Zephyr/Science Photo Library

Eight young children seem to be shielded from severe genetic disorders following their birth through a three-parent DNA technique. This method involved replacing defective maternal mitochondria with those from a female donor.

Approximately 1 in 5,000 individuals carry mitochondrial defects that provide energy to cells and are inherited solely from the mother. Such defects may result from genetic mutations leading to issues like blindness, seizures, and, in extreme cases, death. “Families find it incredibly challenging to cope with these diseases. They are heart-wrenching,” states Bobby McFarland from Newcastle University, UK.

In 2015, the UK first sanctioned a procedure called pronuclear transfer for women at high risk of passing on mitochondrial conditions, particularly those who cannot benefit from pre-implantation genetic testing.

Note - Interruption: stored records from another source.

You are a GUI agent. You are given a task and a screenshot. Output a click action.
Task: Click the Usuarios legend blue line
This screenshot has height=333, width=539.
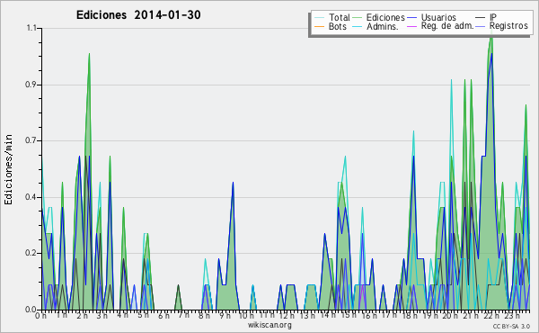tap(411, 18)
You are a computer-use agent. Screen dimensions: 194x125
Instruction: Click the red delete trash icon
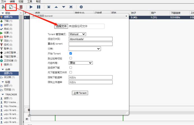coord(21,7)
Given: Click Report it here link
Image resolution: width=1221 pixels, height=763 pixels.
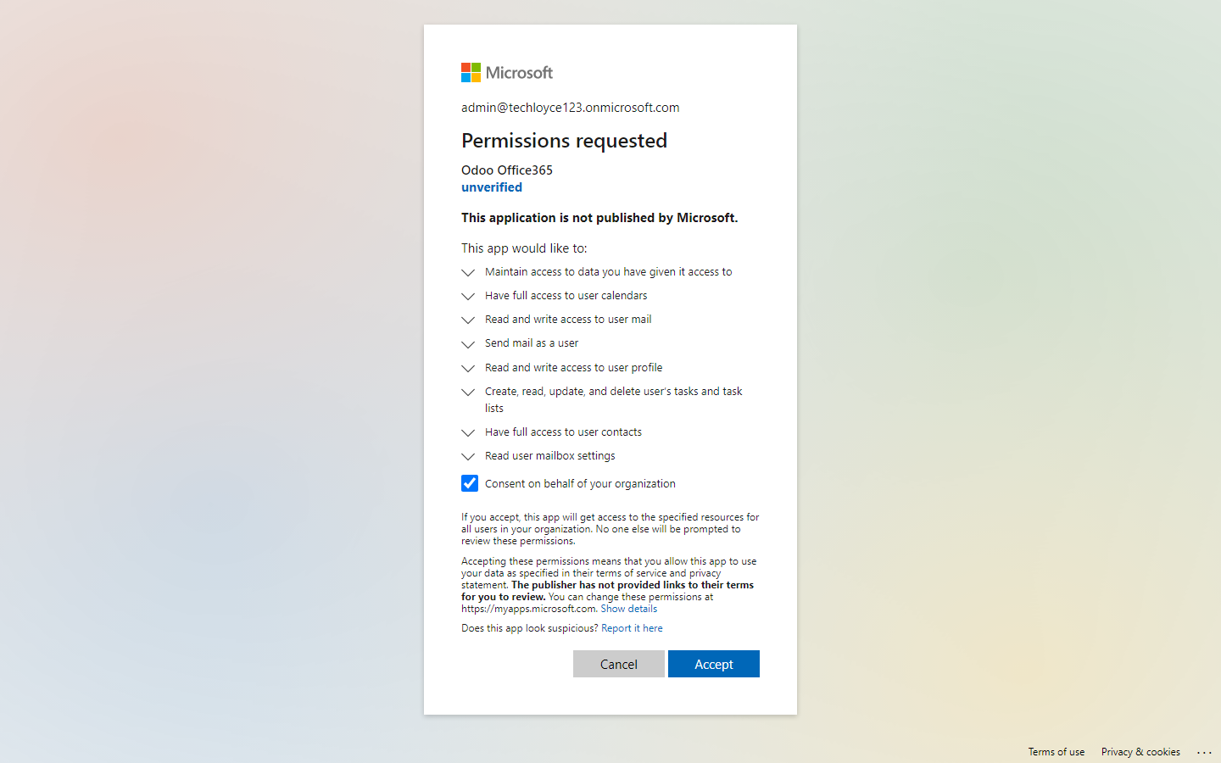Looking at the screenshot, I should pyautogui.click(x=632, y=628).
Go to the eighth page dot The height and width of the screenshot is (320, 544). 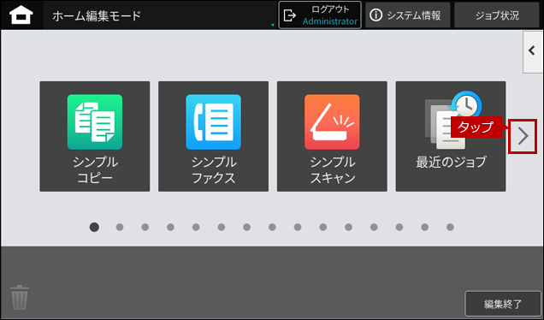point(272,227)
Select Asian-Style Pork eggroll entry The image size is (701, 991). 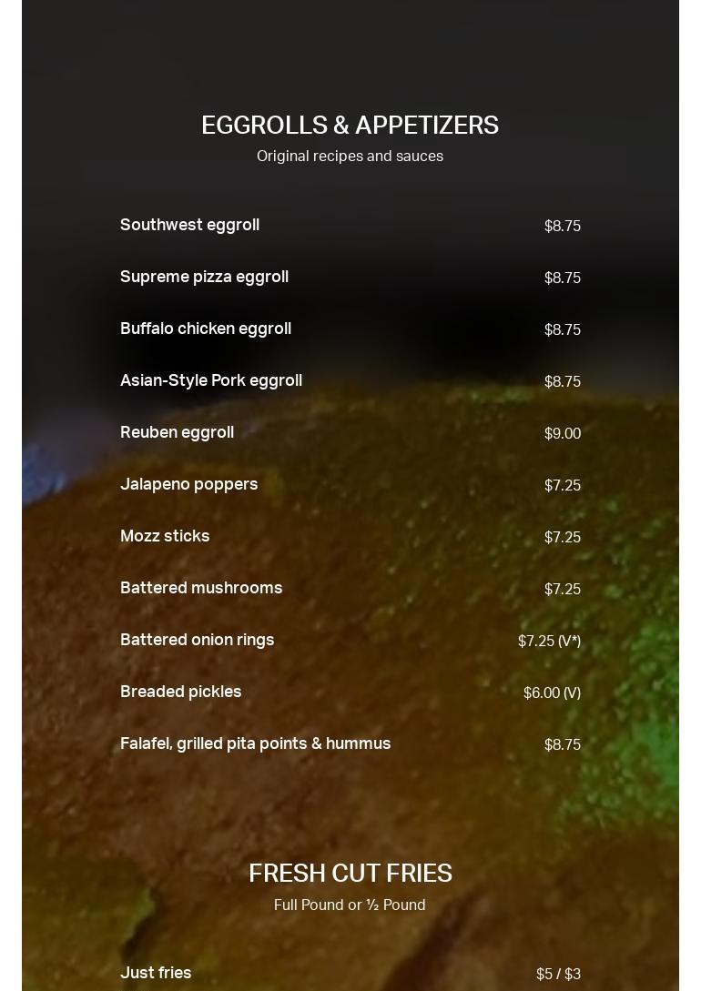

This nuclear transfer technique utilizes eggs from both mothers and donors, which are fertilized with paternal sperm via IVF. After roughly 10 hours, the nuclei from both eggs are extracted, leaving behind the crucial genetic material that is separate from mitochondrial DNA.

The nucleus from the mother is subsequently inserted into the donor’s egg, yielding an embryo that primarily inherits DNA from its biological parent while acquiring mitochondria from the donor. Some mitochondrial DNA from the mother may still be unintentionally transmitted, according to Burt Smeet from Maastricht University in the Netherlands.

McFarland, who pioneered this method with her team, has applied the technique to 19 women harboring harmful mutations in over 80% of their mitochondria, typically the level that causes issues.

Seven of the women achieved pregnancy after the final embryo transfer, resulting in eight healthy births, including one pair of twins.

The researchers evaluated blood samples from the newborns, finding no harmful mitochondrial DNA mutations in five, and only trace levels in the remaining three. “The results have exceeded expectations,” says Mike Murphy from Cambridge University.

In the months or years following these nuclear transfers, all children have shown progress with developmental milestones. However, some may encounter complications that may or may not be linked to the procedure. For instance, one child developed high blood fat levels and an abnormal heartbeat, both of which were successfully addressed, while another experienced epilepsy at 7 months old, which resolved on its own.

The research team plans to monitor these children to assess the long-term consequences of the procedure.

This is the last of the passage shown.